Type 1 pilus (T1P), an adhesion factor, may play a role in the establishment and virulence of S. pneumoniae, as shown in studies using the standard S. pneumoniae strain TIGR4 [Reference Barocchi8, Reference Nelson9]. In our prior study of isolates collected in 2014–2018, T1P was significantly more frequent (80.2%) in the 35B isolates than in the other serotypes [Reference Miyazaki10], and multilocus sequence typing (MLST) revealed that clonal complex (CC) 558, which harbours T1P, constituted for 77.9% of 35B strains [Reference Miyazaki10]. This suggested that T1P may be involved in the increase of 35B isolation rate. However, the role of T1P in adhesion of 35B has not been reported.

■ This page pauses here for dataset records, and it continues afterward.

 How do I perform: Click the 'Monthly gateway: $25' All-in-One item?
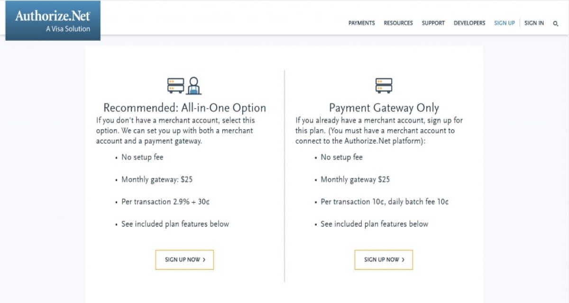(157, 179)
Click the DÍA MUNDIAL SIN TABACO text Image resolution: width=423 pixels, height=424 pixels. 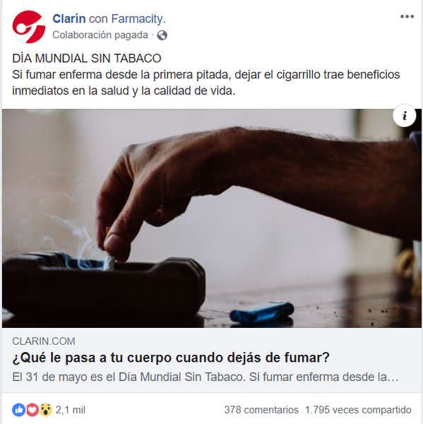[x=86, y=59]
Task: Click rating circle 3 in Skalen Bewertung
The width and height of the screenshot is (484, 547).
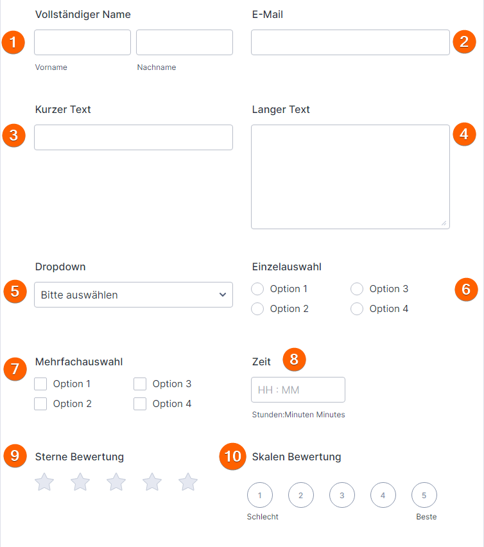Action: tap(342, 494)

To elucidate the reason behind the spread of 35B, this study examined the serotype frequency, T1P positivity, and antimicrobial susceptibility, and clonal types of 35B clinical isolates collected in 2018–2022. We compared them to those in an earlier period, 2014–2017, to detect changes in the 35B isolates over the course of the 10-year implementation of the national vaccination programme. We also assessed the role of T1P in adherence by comparing adhesion rates to alveolar epithelial cells between T1P-positive clinical 35B isolates and their T1P-deficient mutants, to examine whether T1P contributes to adhesion of serotype 35B.
Methods
Isolates
We obtained 365 clinical isolates of S. pneumoniae during 2018–2022 from specimens, regardless of patient age or diagnosis, at Saiseikai Yokohamashi Tobu Hospital (Yokohama, Japan). In this study, if there were multiple isolates from the same patient within 3 months, the isolate from a sterile specimen or the first strain was selected. After these exclusions, 319 strains were used. For comparison, we used our data of 760 isolates in 2014–2017.
T1P assay
T1P positivity was detected via PCR for the T1P subunit gene rrgC using primers from Regev-Yochay et al. (Supplementary Table S1) [Reference Regev-Yochay11] and Quick Taq HS DyeMix (TOYOBO, Osaka, Japan). PCR was performed using a Veriti™ 96-well thermal cycler (Applied Biosystems, Foster City, CA, USA).
Adherence experiments
Using two clinical isolates of 35B/ST558, namely SP212 and SP709, we constructed pneumococcal T1P-deficient mutants, SP212ΔrrgABC and SP709ΔrrgABC (Supplementary Table S2). Deletion of rrgABC was performed by crossover recombination as described previously [Reference Ogawa12]. Briefly, a km-pFW13 cassette with long flanking regions homologous to the target gene was generated via PCR using the primers listed in Supplementary Table S1. The PCR products were used to transform competent S. pneumoniae strains SP212 and SP709 [Reference Pozzi13]. Transformation was performed and deletion of rrgABC was confirmed via PCR using the primers listed in Supplementary Table S1.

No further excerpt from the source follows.